Spring 2017

Artist Project / Pleshka-Birobidzhan

A journey to the Gay and Lesbian Autonomous Region

Yevgeniy Fiks

“Pleshka-Birobidzhan” engages the relationship between identity, fiction, and history through imagining how a number of gay men—some from the Soviet Union and some leftists from abroad—formed a group in 1934 to travel from Moscow to Birobidzhan, capital of the Jewish Autonomous Region of the USSR.


Shortly after the 1917 revolution, homosexuality in the Soviet Union was decriminalized, and for the next sixteen years, no criminal punishment for “same-sex offenses” existed. This period, however, cannot be considered an era of true gay liberation. Instead, it was a time of liberalization, a moment that could have become the basis for greater liberation had it not been abruptly terminated in 1934 when Stalin once again made homosexuality (and abortion) illegal as part of a broad conservative turn to strengthen the nuclear family and return to petit bourgeois values.

In that same year, Stalin established the Jewish Autonomous Region, known mostly by the name of its capital city of Birobidzhan on the Trans-Siberian Railroad close to the border with China. Birobidzhan was supposed to become the home for Soviet Jews, where they would develop their own cultural autonomy, with Yiddish as the official language. In the long run, the Birobidzhan project turned out to be unsuccessful because very few Jews moved there of their own volition, and the government neither pressured them nor created incentives for them to do so. Birobidzhan is widely considered a failed Soviet utopian project.

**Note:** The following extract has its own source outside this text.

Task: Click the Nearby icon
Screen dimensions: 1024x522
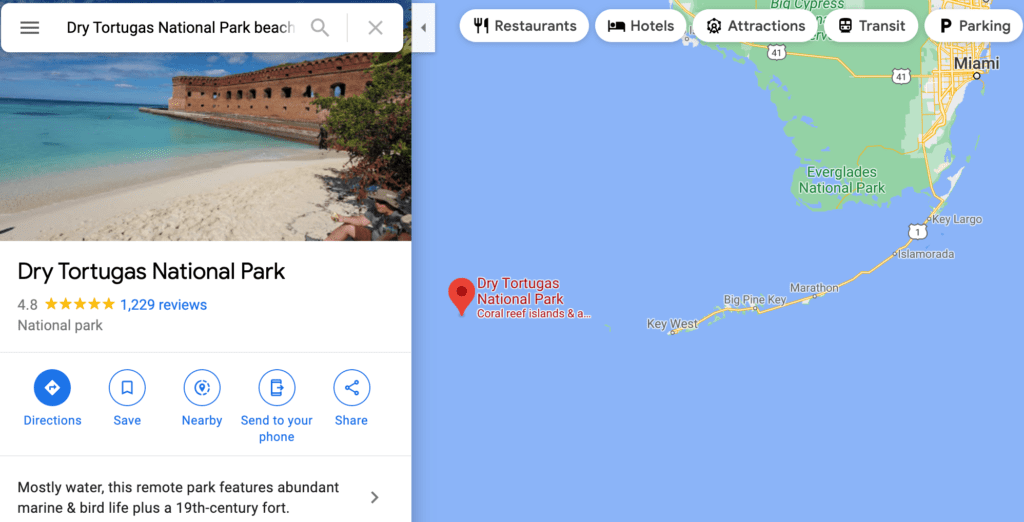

The story told by the collages that constitute “Pleshka-Birobidzhan” begins in Moscow in the summer of 1934. The first group of images depicts an imaginary meeting at a pleshka—a Soviet urban gay cruising site—in front of the Bolshoi Theater. The attendees include historically significant gay figures such as writers Mikhail Kuzmin, Robert Duncan, Yevgeny Kharitonov, and André Gide, and activists Nikolai Alekseev, Bayard Rustin, and Harry Hay. The men meet to discuss the recriminalization of homosexuality as a failure of the October Revolution, the creation of the Jewish Autonomous Region, and their dream of a gay Soviet utopia.

The next set of collages depicts the journey of these men, who, disillusioned and fearing persecution, travel from Moscow to Birobidzhan. Upon their arrival, they find themselves in the middle of the Gay and Lesbian Autonomous Region, which appears to exist alongside, and at times overlaps with, the Soviet Jewish utopia.